TASK REQUIREMENTS:
Return each line exactly, from the one that has "Standard Leader (1115, 1052)" through the end of the entries, both ends included. Pictures do not belong.

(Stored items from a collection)
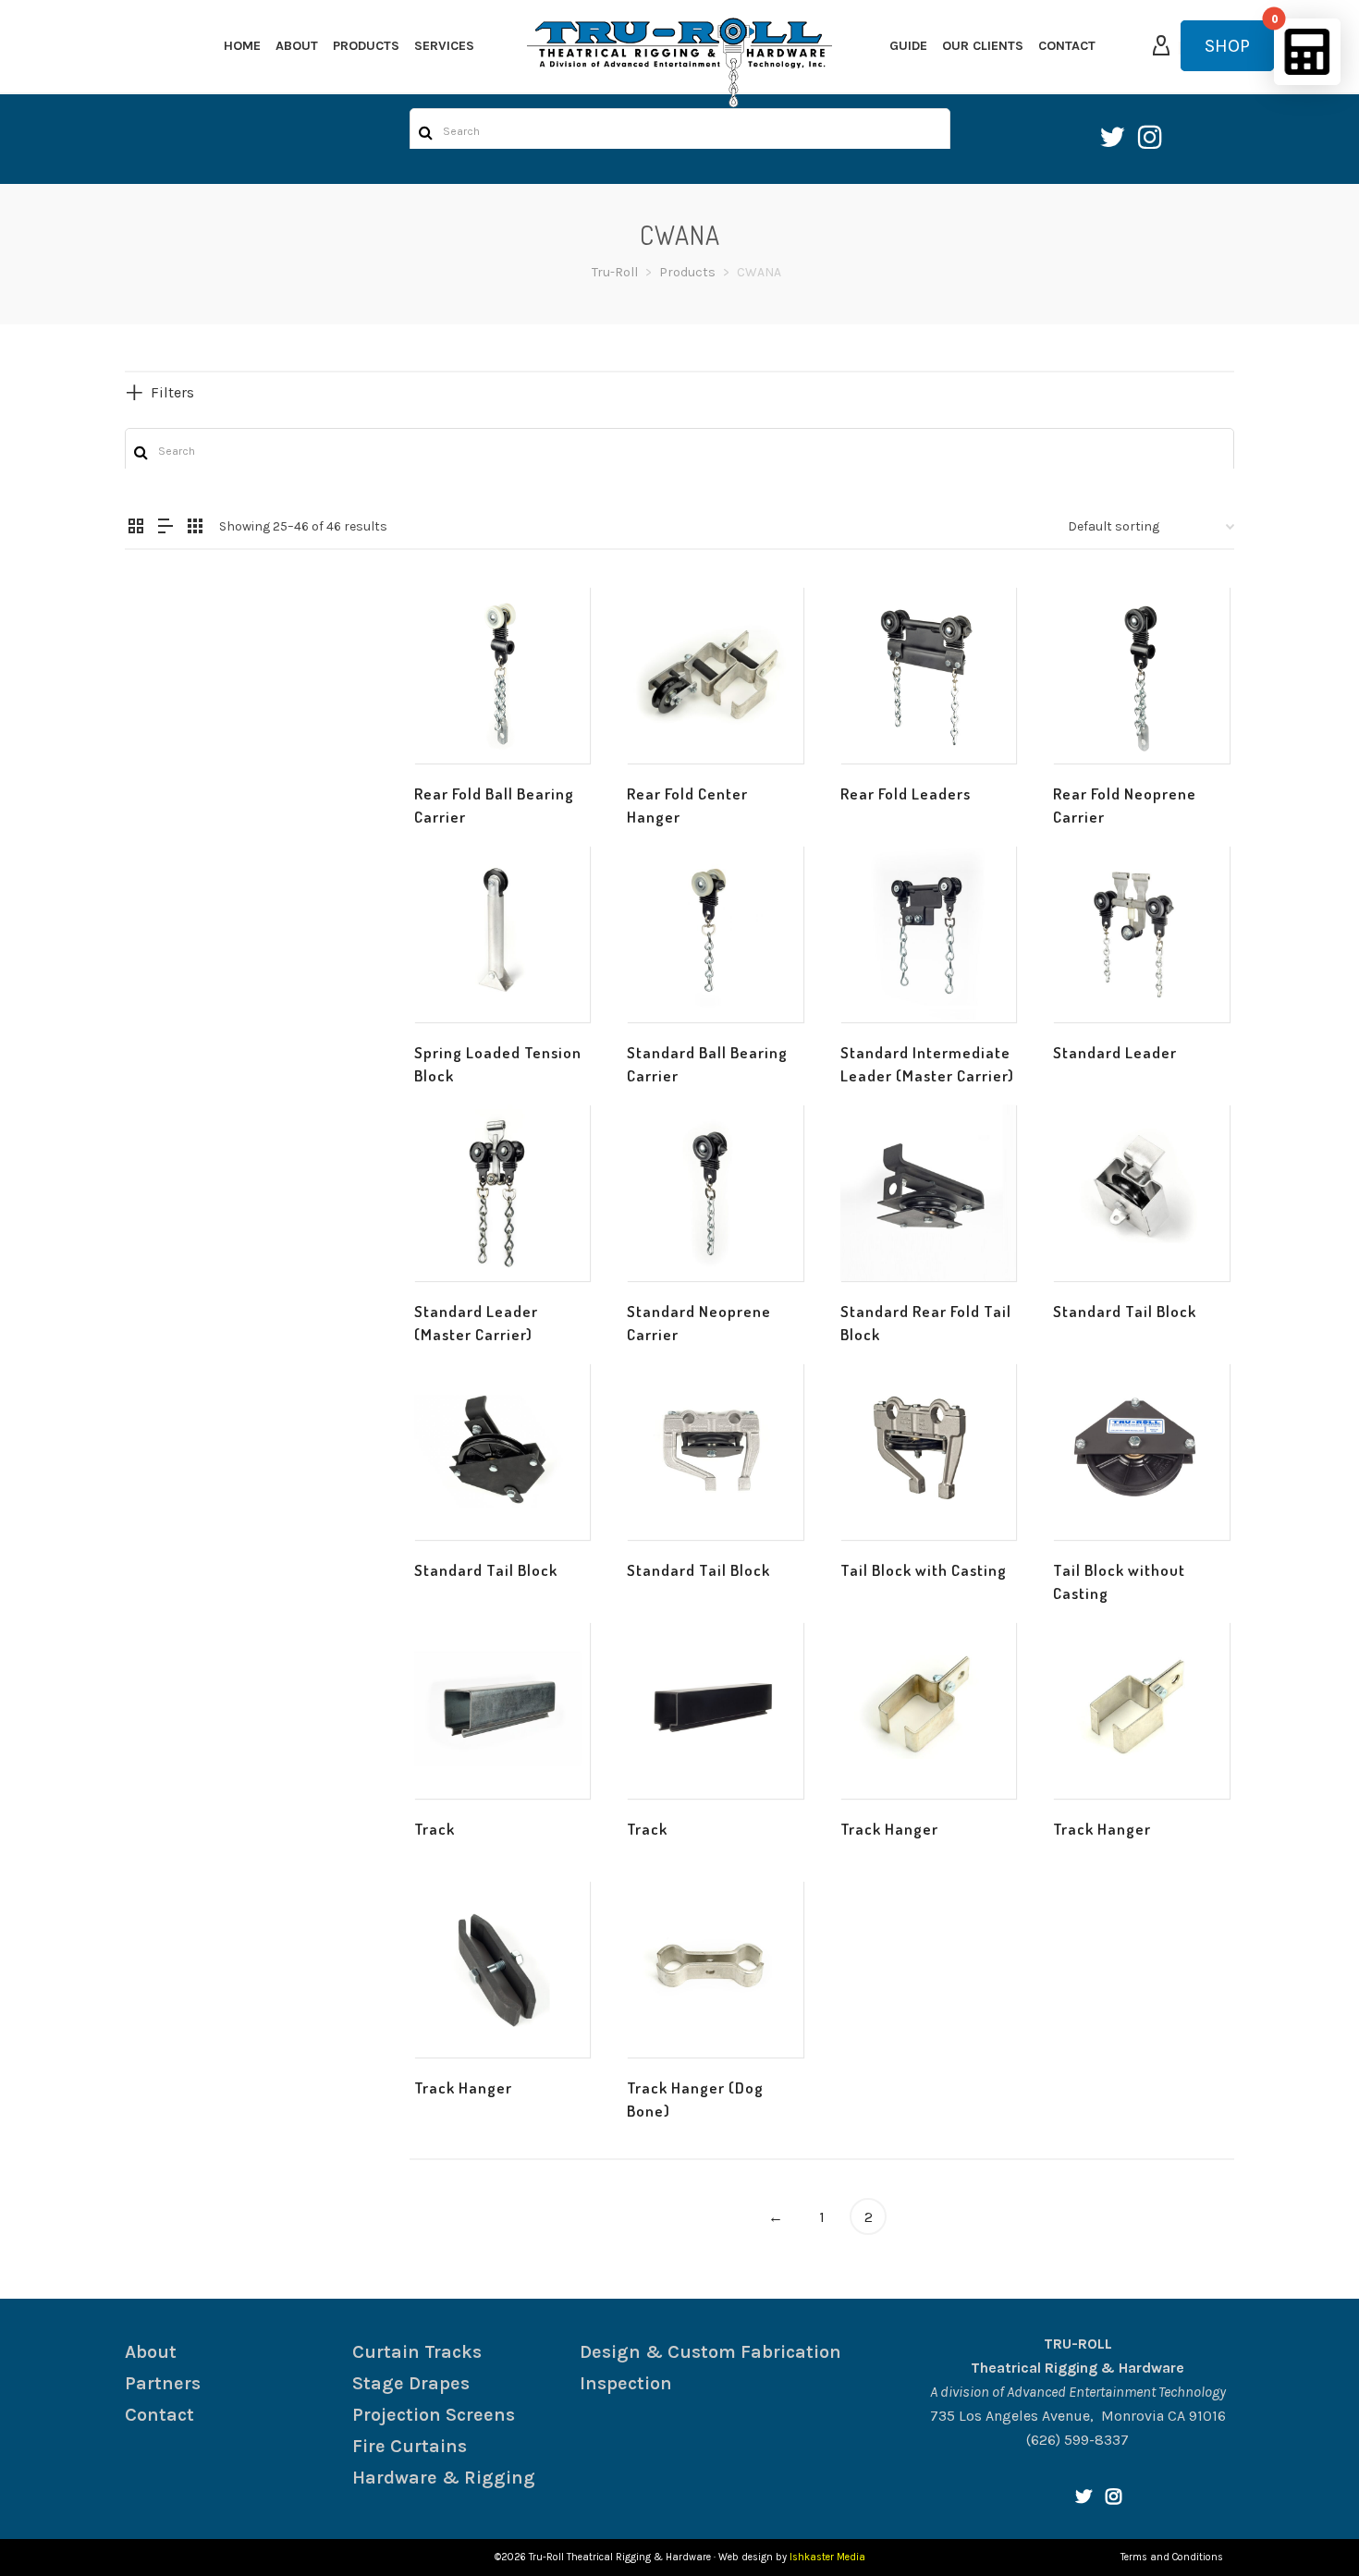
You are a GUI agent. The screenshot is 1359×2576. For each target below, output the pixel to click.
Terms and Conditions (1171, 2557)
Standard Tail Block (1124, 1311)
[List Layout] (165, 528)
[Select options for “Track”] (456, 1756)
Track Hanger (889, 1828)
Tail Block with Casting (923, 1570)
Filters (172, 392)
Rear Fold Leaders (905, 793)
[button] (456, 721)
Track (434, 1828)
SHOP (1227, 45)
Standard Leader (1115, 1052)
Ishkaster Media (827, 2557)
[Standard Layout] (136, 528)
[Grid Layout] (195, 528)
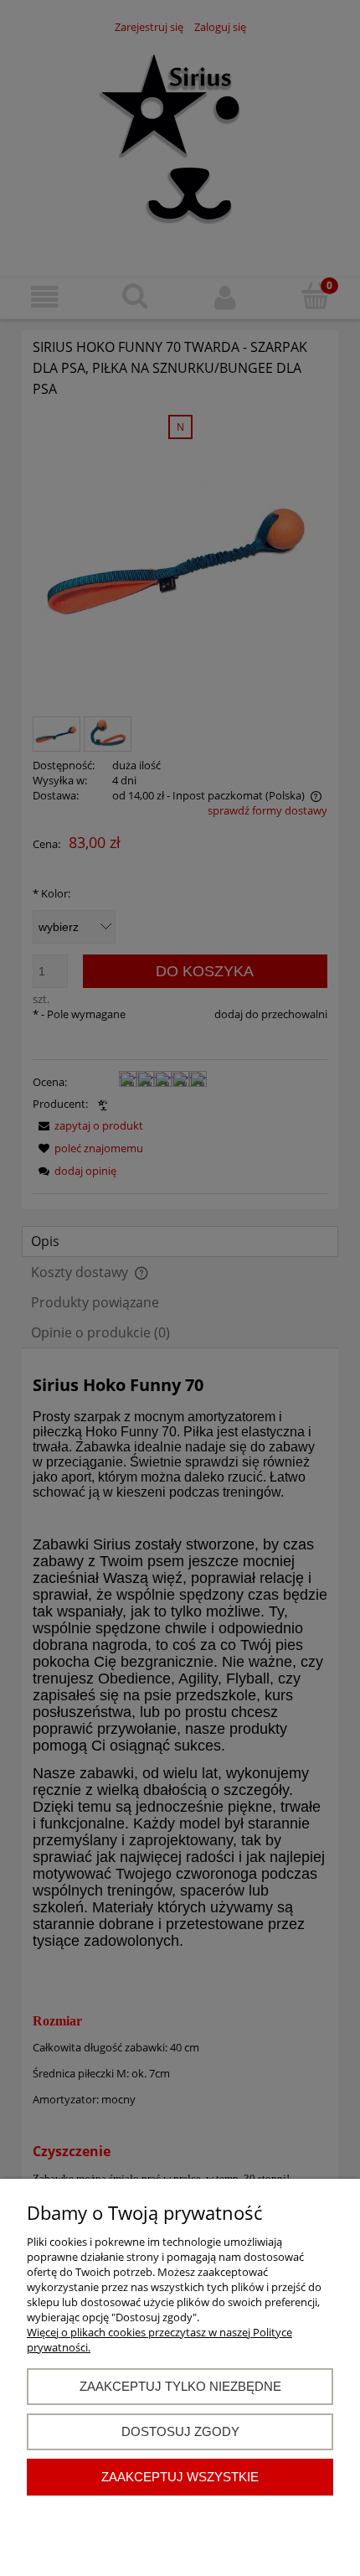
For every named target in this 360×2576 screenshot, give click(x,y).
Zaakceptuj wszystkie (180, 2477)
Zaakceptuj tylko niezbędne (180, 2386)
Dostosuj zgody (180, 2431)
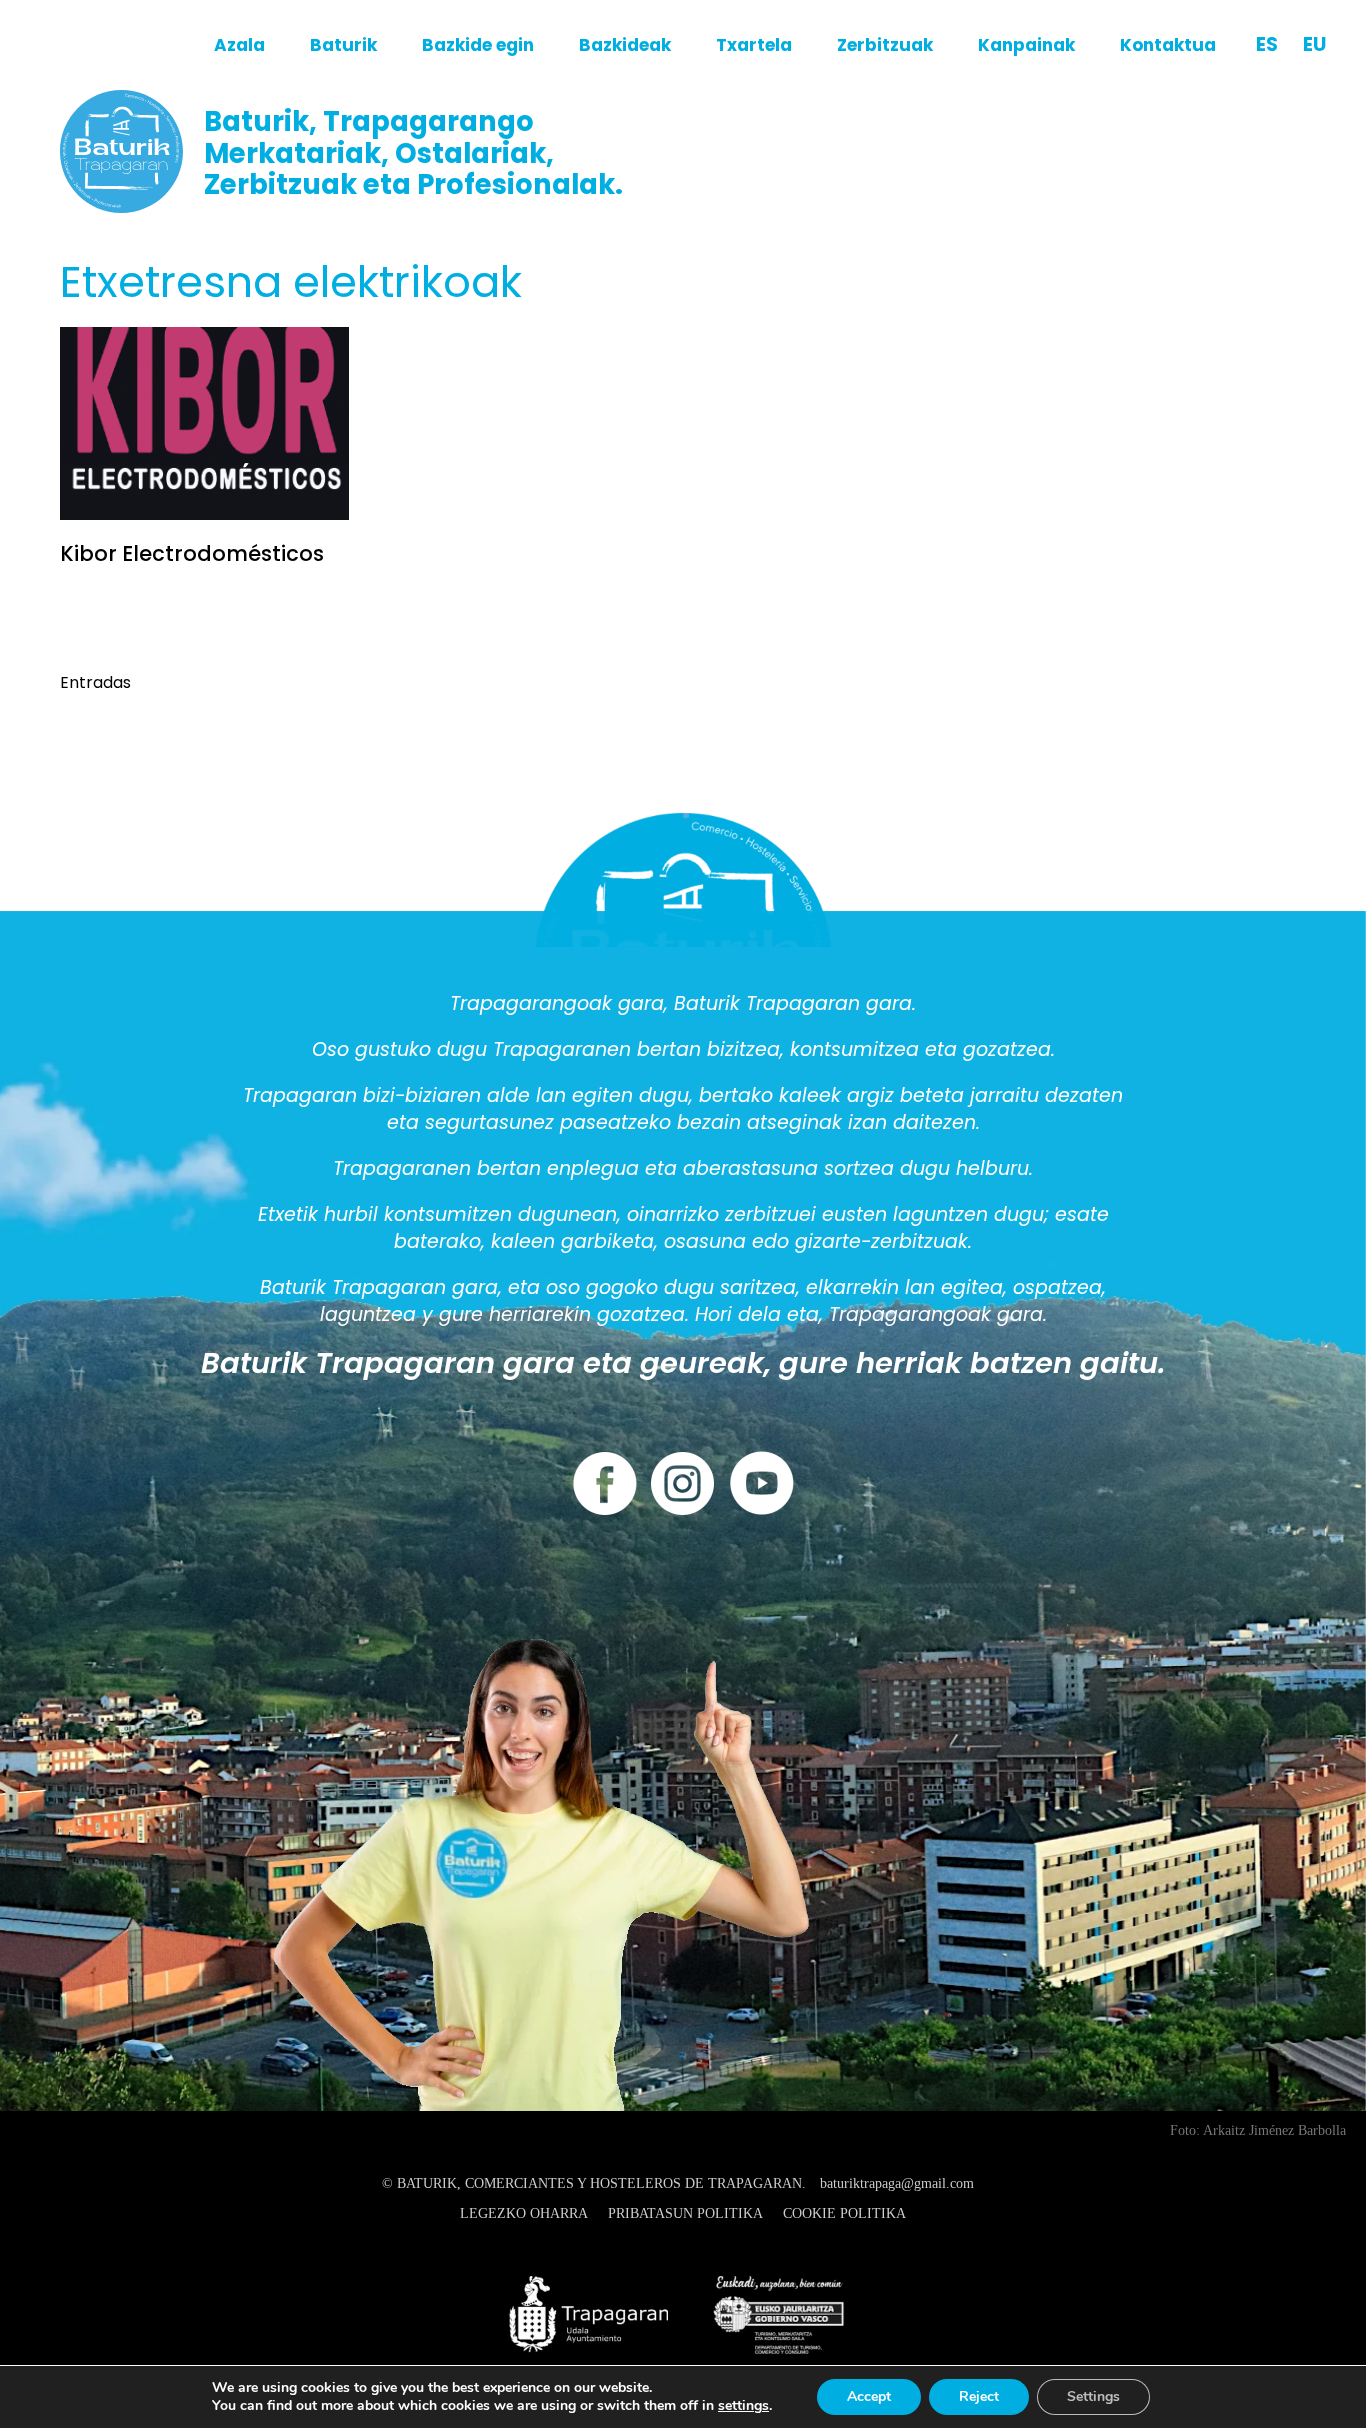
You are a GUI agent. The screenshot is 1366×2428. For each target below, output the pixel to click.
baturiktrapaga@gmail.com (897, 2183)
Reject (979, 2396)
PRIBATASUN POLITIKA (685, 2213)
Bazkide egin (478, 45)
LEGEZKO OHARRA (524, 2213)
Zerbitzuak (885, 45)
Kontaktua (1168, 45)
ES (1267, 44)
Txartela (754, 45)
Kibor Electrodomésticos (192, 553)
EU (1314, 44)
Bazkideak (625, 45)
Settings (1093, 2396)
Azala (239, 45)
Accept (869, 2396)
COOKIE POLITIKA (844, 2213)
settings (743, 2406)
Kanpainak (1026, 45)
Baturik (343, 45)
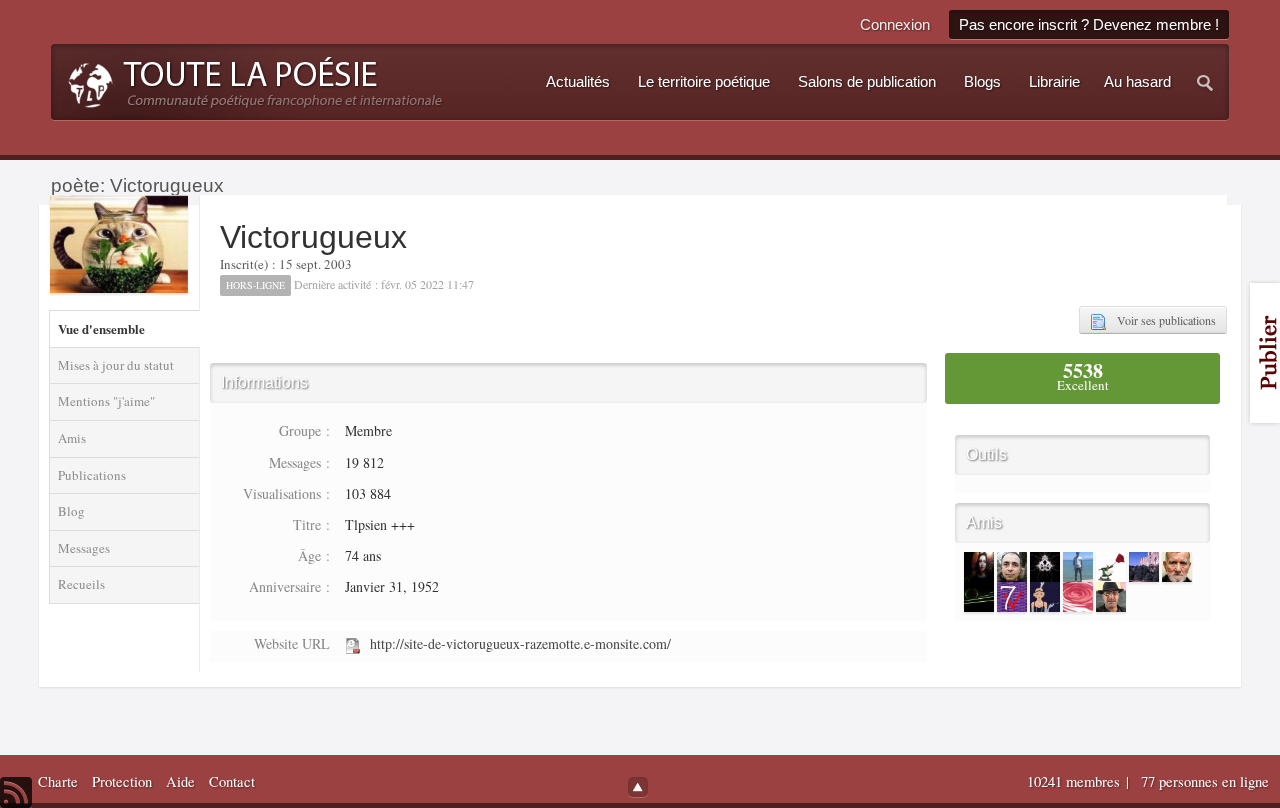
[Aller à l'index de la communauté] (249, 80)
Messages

ANSWER TO THE EXERCISE:
Standard Leader (1115, 1052)
Ishkaster Media (827, 2557)
[Standard Layout] (136, 528)
[Grid Layout] (195, 528)
For every named target in this 360×2576 screenshot, give click(x,y).
Zaakceptuj wszystkie (180, 2477)
Zaakceptuj tylko niezbędne (180, 2386)
Dostosuj zgody (180, 2431)
You are a GUI agent. The screenshot is 1366×2428. For each target below, output the pixel to click.
baturiktrapaga@gmail.com (897, 2183)
Reject (979, 2396)
PRIBATASUN POLITIKA (685, 2213)
Bazkide egin (478, 45)
LEGEZKO OHARRA (524, 2213)
Zerbitzuak (885, 45)
Kontaktua (1168, 45)
ES (1267, 44)
Txartela (754, 45)
Kibor Electrodomésticos (192, 553)
EU (1314, 44)
Bazkideak (625, 45)
Settings (1093, 2396)
Azala (239, 45)
Accept (869, 2396)
COOKIE POLITIKA (844, 2213)
settings (743, 2406)
Kanpainak (1026, 45)
Baturik (343, 45)
[Aller à l'index de la communauté] (249, 80)
Messages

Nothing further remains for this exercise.